§ Instructies oefening:
Geef alle onderstaande records woord voor woord weer, zonder iets te wijzigen.
--------------------------------
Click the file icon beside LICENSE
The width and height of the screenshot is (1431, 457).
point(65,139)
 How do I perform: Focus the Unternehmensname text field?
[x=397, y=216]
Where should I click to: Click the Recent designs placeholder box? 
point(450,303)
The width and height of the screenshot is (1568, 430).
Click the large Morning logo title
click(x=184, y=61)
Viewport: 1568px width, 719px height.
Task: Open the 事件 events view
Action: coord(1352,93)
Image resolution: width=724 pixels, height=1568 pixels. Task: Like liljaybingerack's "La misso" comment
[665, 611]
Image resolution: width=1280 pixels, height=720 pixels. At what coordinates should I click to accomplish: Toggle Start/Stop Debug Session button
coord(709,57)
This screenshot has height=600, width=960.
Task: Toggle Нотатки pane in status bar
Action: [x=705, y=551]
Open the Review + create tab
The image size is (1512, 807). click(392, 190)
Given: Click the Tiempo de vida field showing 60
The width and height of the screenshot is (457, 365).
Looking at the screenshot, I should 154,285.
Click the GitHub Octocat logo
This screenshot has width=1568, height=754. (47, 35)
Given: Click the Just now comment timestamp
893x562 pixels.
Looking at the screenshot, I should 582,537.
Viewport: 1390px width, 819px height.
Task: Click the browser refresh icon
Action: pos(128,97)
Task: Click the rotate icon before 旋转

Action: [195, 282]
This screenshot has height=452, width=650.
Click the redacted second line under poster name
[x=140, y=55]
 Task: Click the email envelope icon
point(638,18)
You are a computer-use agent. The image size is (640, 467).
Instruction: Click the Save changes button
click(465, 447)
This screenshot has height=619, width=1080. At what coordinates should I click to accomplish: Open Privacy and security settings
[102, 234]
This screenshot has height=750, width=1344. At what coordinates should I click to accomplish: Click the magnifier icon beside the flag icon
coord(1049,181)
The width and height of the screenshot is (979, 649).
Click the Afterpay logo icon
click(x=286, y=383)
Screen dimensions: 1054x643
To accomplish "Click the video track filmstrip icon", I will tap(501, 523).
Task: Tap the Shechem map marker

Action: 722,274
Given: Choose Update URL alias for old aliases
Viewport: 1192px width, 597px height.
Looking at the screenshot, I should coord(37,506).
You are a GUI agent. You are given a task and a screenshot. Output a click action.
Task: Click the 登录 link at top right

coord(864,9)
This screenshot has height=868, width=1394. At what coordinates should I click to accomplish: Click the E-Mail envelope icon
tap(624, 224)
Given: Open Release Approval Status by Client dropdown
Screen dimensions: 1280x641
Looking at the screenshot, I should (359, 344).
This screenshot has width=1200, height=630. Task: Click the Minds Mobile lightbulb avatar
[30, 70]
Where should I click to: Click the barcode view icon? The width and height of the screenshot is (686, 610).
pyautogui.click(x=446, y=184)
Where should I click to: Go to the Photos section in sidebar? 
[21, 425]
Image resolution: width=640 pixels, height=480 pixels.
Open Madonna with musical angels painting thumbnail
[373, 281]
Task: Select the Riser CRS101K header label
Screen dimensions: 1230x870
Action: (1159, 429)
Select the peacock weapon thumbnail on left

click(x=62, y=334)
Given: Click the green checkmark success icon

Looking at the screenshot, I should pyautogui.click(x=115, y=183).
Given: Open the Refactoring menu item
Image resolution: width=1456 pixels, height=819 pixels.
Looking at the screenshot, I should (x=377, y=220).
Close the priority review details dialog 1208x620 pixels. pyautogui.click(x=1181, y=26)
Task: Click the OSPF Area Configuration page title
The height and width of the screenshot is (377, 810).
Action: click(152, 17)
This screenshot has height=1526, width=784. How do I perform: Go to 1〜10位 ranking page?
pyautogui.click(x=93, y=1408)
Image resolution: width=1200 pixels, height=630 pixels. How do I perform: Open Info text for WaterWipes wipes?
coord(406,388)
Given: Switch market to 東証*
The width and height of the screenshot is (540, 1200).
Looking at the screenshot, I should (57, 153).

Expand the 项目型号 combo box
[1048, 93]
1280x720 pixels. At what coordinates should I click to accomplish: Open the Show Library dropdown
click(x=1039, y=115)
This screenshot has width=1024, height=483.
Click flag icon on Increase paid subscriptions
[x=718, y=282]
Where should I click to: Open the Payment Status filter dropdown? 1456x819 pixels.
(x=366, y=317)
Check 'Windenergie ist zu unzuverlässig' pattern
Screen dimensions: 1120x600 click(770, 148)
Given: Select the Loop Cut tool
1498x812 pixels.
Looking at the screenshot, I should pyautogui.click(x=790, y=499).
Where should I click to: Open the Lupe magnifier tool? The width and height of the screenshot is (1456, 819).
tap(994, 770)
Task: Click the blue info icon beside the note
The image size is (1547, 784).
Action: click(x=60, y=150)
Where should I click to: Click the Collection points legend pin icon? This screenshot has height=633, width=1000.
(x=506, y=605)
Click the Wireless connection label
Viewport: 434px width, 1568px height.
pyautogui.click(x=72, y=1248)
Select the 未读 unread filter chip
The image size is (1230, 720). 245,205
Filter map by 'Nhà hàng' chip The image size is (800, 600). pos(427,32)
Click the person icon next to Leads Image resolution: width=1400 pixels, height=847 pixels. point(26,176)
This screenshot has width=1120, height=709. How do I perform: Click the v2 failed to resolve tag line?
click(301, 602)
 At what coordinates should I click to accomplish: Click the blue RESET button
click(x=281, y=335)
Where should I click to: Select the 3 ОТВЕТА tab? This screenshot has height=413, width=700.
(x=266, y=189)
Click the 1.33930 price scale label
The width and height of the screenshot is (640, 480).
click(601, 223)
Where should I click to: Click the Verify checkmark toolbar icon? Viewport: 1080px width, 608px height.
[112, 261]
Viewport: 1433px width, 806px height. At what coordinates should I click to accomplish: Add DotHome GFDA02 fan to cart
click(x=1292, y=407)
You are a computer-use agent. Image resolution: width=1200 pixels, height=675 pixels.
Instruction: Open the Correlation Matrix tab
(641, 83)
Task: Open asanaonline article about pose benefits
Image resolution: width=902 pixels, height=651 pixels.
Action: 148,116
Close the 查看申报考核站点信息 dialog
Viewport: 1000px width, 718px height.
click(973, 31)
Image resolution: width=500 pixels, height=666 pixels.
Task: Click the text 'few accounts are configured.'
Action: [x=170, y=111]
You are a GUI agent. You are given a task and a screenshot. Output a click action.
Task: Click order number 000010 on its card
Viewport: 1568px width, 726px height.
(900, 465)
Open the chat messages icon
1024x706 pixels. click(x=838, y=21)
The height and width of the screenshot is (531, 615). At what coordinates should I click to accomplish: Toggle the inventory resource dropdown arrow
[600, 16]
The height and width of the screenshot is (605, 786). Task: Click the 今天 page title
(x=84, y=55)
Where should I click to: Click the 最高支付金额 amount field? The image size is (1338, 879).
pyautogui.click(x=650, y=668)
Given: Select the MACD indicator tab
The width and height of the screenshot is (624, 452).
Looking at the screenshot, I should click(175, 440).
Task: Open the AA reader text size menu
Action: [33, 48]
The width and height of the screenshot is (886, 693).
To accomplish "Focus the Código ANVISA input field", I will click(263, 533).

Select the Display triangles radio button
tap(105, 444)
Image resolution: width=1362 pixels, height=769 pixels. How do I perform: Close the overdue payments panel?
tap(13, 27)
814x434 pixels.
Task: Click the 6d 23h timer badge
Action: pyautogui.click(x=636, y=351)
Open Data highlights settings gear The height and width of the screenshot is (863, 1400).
--------------------------------
§ Volledig antwoord:
Click the file icon beside LICENSE
The width and height of the screenshot is (1431, 457).
point(65,139)
 How do I perform: Focus the Unternehmensname text field?
[x=397, y=216]
Where should I click to: Click the Recent designs placeholder box? 
point(450,303)
The width and height of the screenshot is (1568, 430).
Click the large Morning logo title
click(x=184, y=61)
Viewport: 1568px width, 719px height.
Task: Open the 事件 events view
Action: coord(1352,93)
Image resolution: width=724 pixels, height=1568 pixels. Task: Like liljaybingerack's "La misso" comment
[665, 611]
Image resolution: width=1280 pixels, height=720 pixels. At what coordinates should I click to accomplish: Toggle Start/Stop Debug Session button
coord(709,57)
This screenshot has height=600, width=960.
Task: Toggle Нотатки pane in status bar
Action: [x=705, y=551]
Open the Review + create tab
The image size is (1512, 807). click(392, 190)
Given: Click the Tiempo de vida field showing 60
The width and height of the screenshot is (457, 365).
Looking at the screenshot, I should 154,285.
Click the GitHub Octocat logo
This screenshot has width=1568, height=754. (47, 35)
Given: Click the Just now comment timestamp
893x562 pixels.
Looking at the screenshot, I should 582,537.
Viewport: 1390px width, 819px height.
Task: Click the browser refresh icon
Action: pos(128,97)
Task: Click the rotate icon before 旋转

Action: [195, 282]
This screenshot has height=452, width=650.
Click the redacted second line under poster name
[x=140, y=55]
 Task: Click the email envelope icon
point(638,18)
You are a computer-use agent. The image size is (640, 467).
Instruction: Click the Save changes button
click(465, 447)
This screenshot has height=619, width=1080. At what coordinates should I click to accomplish: Open Privacy and security settings
[102, 234]
This screenshot has height=750, width=1344. At what coordinates should I click to accomplish: Click the magnifier icon beside the flag icon
coord(1049,181)
The width and height of the screenshot is (979, 649).
Click the Afterpay logo icon
click(x=286, y=383)
Screen dimensions: 1054x643
To accomplish "Click the video track filmstrip icon", I will tap(501, 523).
Task: Tap the Shechem map marker

Action: 722,274
Given: Choose Update URL alias for old aliases
Viewport: 1192px width, 597px height.
Looking at the screenshot, I should coord(37,506).
You are a GUI agent. You are given a task and a screenshot. Output a click action.
Task: Click the 登录 link at top right

coord(864,9)
This screenshot has height=868, width=1394. At what coordinates should I click to accomplish: Click the E-Mail envelope icon
tap(624, 224)
Given: Open Release Approval Status by Client dropdown
Screen dimensions: 1280x641
Looking at the screenshot, I should (359, 344).
This screenshot has width=1200, height=630. Task: Click the Minds Mobile lightbulb avatar
[30, 70]
Where should I click to: Click the barcode view icon? The width and height of the screenshot is (686, 610).
pyautogui.click(x=446, y=184)
Where should I click to: Go to the Photos section in sidebar? 
[21, 425]
Image resolution: width=640 pixels, height=480 pixels.
Open Madonna with musical angels painting thumbnail
[373, 281]
Task: Select the Riser CRS101K header label
Screen dimensions: 1230x870
Action: (1159, 429)
Select the peacock weapon thumbnail on left

click(x=62, y=334)
Given: Click the green checkmark success icon

Looking at the screenshot, I should pyautogui.click(x=115, y=183).
Given: Open the Refactoring menu item
Image resolution: width=1456 pixels, height=819 pixels.
Looking at the screenshot, I should (x=377, y=220).
Close the priority review details dialog 1208x620 pixels. pyautogui.click(x=1181, y=26)
Task: Click the OSPF Area Configuration page title
The height and width of the screenshot is (377, 810).
Action: click(152, 17)
This screenshot has height=1526, width=784. How do I perform: Go to 1〜10位 ranking page?
pyautogui.click(x=93, y=1408)
Image resolution: width=1200 pixels, height=630 pixels. How do I perform: Open Info text for WaterWipes wipes?
coord(406,388)
Given: Switch market to 東証*
The width and height of the screenshot is (540, 1200).
Looking at the screenshot, I should (57, 153).

Expand the 项目型号 combo box
[1048, 93]
1280x720 pixels. At what coordinates should I click to accomplish: Open the Show Library dropdown
click(x=1039, y=115)
This screenshot has width=1024, height=483.
Click flag icon on Increase paid subscriptions
[x=718, y=282]
Where should I click to: Open the Payment Status filter dropdown? 1456x819 pixels.
(x=366, y=317)
Check 'Windenergie ist zu unzuverlässig' pattern
Screen dimensions: 1120x600 click(770, 148)
Given: Select the Loop Cut tool
1498x812 pixels.
Looking at the screenshot, I should pyautogui.click(x=790, y=499).
Where should I click to: Open the Lupe magnifier tool? The width and height of the screenshot is (1456, 819).
tap(994, 770)
Task: Click the blue info icon beside the note
The image size is (1547, 784).
Action: click(x=60, y=150)
Where should I click to: Click the Collection points legend pin icon? This screenshot has height=633, width=1000.
(x=506, y=605)
Click the Wireless connection label
Viewport: 434px width, 1568px height.
pyautogui.click(x=72, y=1248)
Select the 未读 unread filter chip
The image size is (1230, 720). 245,205
Filter map by 'Nhà hàng' chip The image size is (800, 600). pos(427,32)
Click the person icon next to Leads Image resolution: width=1400 pixels, height=847 pixels. point(26,176)
This screenshot has width=1120, height=709. How do I perform: Click the v2 failed to resolve tag line?
click(301, 602)
 At what coordinates should I click to accomplish: Click the blue RESET button
click(x=281, y=335)
Where should I click to: Select the 3 ОТВЕТА tab? This screenshot has height=413, width=700.
(x=266, y=189)
Click the 1.33930 price scale label
The width and height of the screenshot is (640, 480).
click(601, 223)
Where should I click to: Click the Verify checkmark toolbar icon? Viewport: 1080px width, 608px height.
[112, 261]
Viewport: 1433px width, 806px height. At what coordinates should I click to accomplish: Add DotHome GFDA02 fan to cart
click(x=1292, y=407)
You are a computer-use agent. Image resolution: width=1200 pixels, height=675 pixels.
Instruction: Open the Correlation Matrix tab
(641, 83)
Task: Open asanaonline article about pose benefits
Image resolution: width=902 pixels, height=651 pixels.
Action: 148,116
Close the 查看申报考核站点信息 dialog
Viewport: 1000px width, 718px height.
click(973, 31)
Image resolution: width=500 pixels, height=666 pixels.
Task: Click the text 'few accounts are configured.'
Action: [x=170, y=111]
You are a GUI agent. You are given a task and a screenshot. Output a click action.
Task: Click order number 000010 on its card
Viewport: 1568px width, 726px height.
(900, 465)
Open the chat messages icon
1024x706 pixels. click(x=838, y=21)
The height and width of the screenshot is (531, 615). At what coordinates should I click to accomplish: Toggle the inventory resource dropdown arrow
[600, 16]
The height and width of the screenshot is (605, 786). Task: Click the 今天 page title
(x=84, y=55)
Where should I click to: Click the 最高支付金额 amount field? The image size is (1338, 879).
pyautogui.click(x=650, y=668)
Given: Select the MACD indicator tab
The width and height of the screenshot is (624, 452).
Looking at the screenshot, I should click(175, 440).
Task: Open the AA reader text size menu
Action: [33, 48]
The width and height of the screenshot is (886, 693).
To accomplish "Focus the Código ANVISA input field", I will click(263, 533).

Select the Display triangles radio button
tap(105, 444)
Image resolution: width=1362 pixels, height=769 pixels. How do I perform: Close the overdue payments panel?
tap(13, 27)
814x434 pixels.
Task: Click the 6d 23h timer badge
Action: pyautogui.click(x=636, y=351)
Open Data highlights settings gear The height and width of the screenshot is (863, 1400).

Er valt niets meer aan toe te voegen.